• Exercise requirements: Copy out the whole forum thread on approving telemetry metric collection for Fedora Workstation, word for word.

• Excerpt provided:
______
Potential process and policies for approving particular metric collection — a breakout topic for the F40 Change Request on Privacy-preserving telemetry for Fedora Workstation

mattdm · July 11, 2023, 8:13pm

Continuing the discussion from F40 Change Request: Privacy-preserving Telemetry for Fedora Workstation (System-Wide):

And, here it is! Please use this topic to discuss potential policies and process for collecting specific data.

catanzaro · July 11, 2023, 8:22pm

Quoting from the change proposal:

The proposal owners feel it is essential to ensure the Fedora community has ultimate oversight over metrics collection. Community control is required to maintain user trust. If this change proposal is approved, then we’ll need new policies and procedures to ensure community oversight over metrics collection and ensure Fedora users can be confident that our metrics collection does not violate their privacy.

We can say “we would never collect personally-identifiable data” and write software that really doesn’t collect any such data, but this alone will never be enough to ensure user confidence. […] We will also want to ensure the Fedora community has ultimate control over which particular metrics are collected. One option is that each metric to be collected should be separately approved by FESCo. Collection of particular metrics in a particular data format is ultimately an engineering decision, and therefore FESCo seems like an appropriate approval point. Because FESCo members are elected regularly by the Fedora community, this also provides the community with ultimate control over metrics collection via the election process. But other oversight and approval structures would work too.
______
• Source material:
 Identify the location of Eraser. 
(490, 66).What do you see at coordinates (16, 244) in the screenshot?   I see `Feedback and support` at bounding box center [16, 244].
______
• Answer to the task:
Potential process and policies for approving particular metric collection — a breakout topic for the F40 Change Request on Privacy-preserving telemetry for Fedora Workstation

mattdm · July 11, 2023, 8:13pm

Continuing the discussion from F40 Change Request: Privacy-preserving Telemetry for Fedora Workstation (System-Wide):

And, here it is! Please use this topic to discuss potential policies and process for collecting specific data.

catanzaro · July 11, 2023, 8:22pm

Quoting from the change proposal:

The proposal owners feel it is essential to ensure the Fedora community has ultimate oversight over metrics collection. Community control is required to maintain user trust. If this change proposal is approved, then we’ll need new policies and procedures to ensure community oversight over metrics collection and ensure Fedora users can be confident that our metrics collection does not violate their privacy.

We can say “we would never collect personally-identifiable data” and write software that really doesn’t collect any such data, but this alone will never be enough to ensure user confidence. […] We will also want to ensure the Fedora community has ultimate control over which particular metrics are collected. One option is that each metric to be collected should be separately approved by FESCo. Collection of particular metrics in a particular data format is ultimately an engineering decision, and therefore FESCo seems like an appropriate approval point. Because FESCo members are elected regularly by the Fedora community, this also provides the community with ultimate control over metrics collection via the election process. But other oversight and approval structures would work too.